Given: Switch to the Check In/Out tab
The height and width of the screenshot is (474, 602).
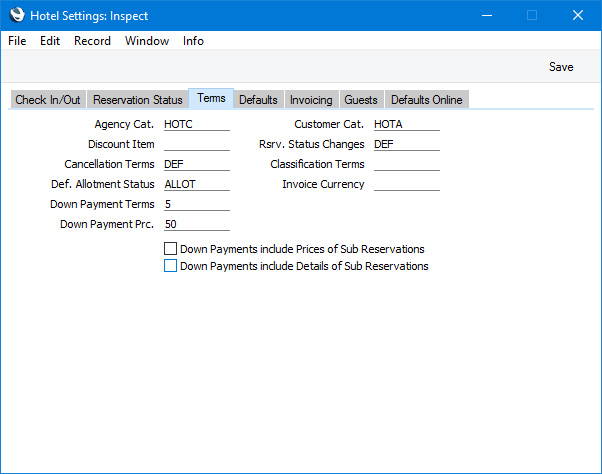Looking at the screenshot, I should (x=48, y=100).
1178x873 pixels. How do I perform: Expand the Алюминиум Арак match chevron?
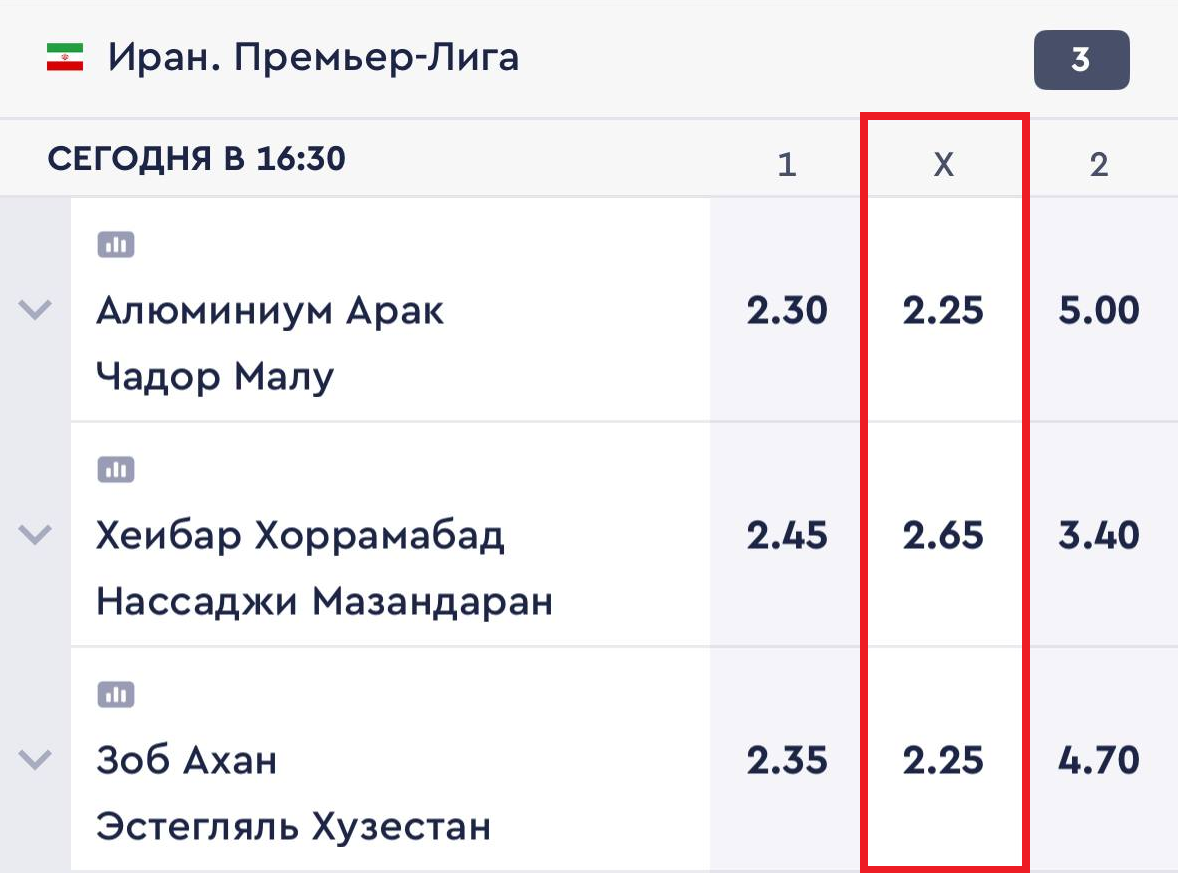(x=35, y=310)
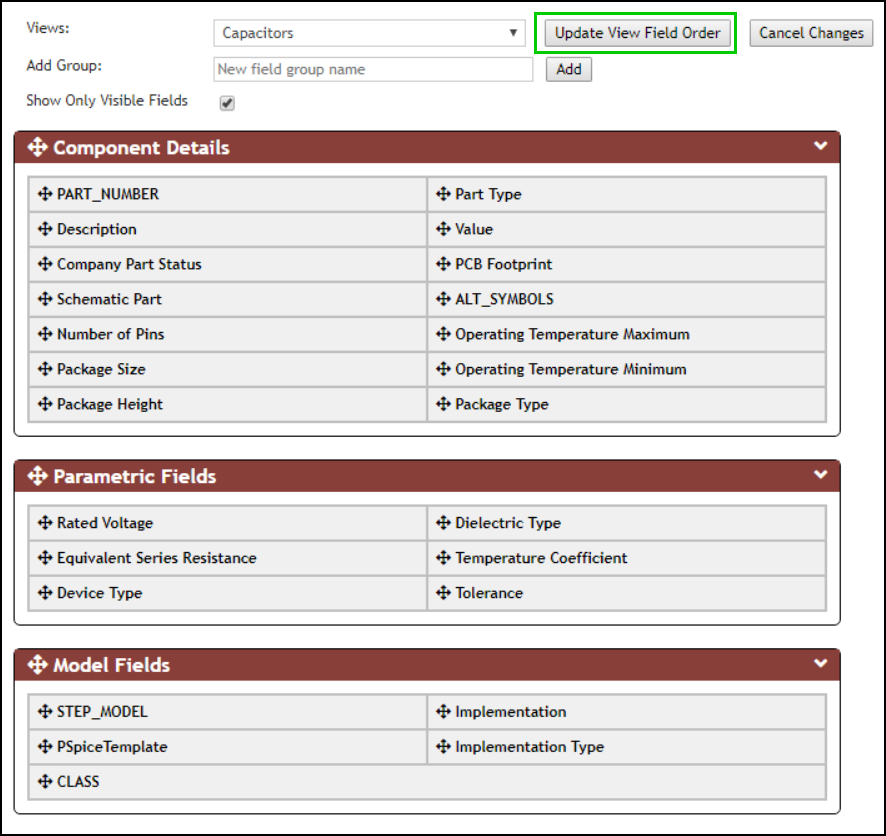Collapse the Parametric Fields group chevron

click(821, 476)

**WRITTEN TASK**
Recast the rows above as a numbered list, dropping any blank lines and leaving out the pictures.

**TASK RESULT**
1. Given: Switch to the Check In/Out tab
2. The height and width of the screenshot is (474, 602).
3. Looking at the screenshot, I should (x=48, y=100).
4. 1178x873 pixels. How do I perform: Expand the Алюминиум Арак match chevron?
5. (x=35, y=310)
6. Collapse the Parametric Fields group chevron
7. click(821, 476)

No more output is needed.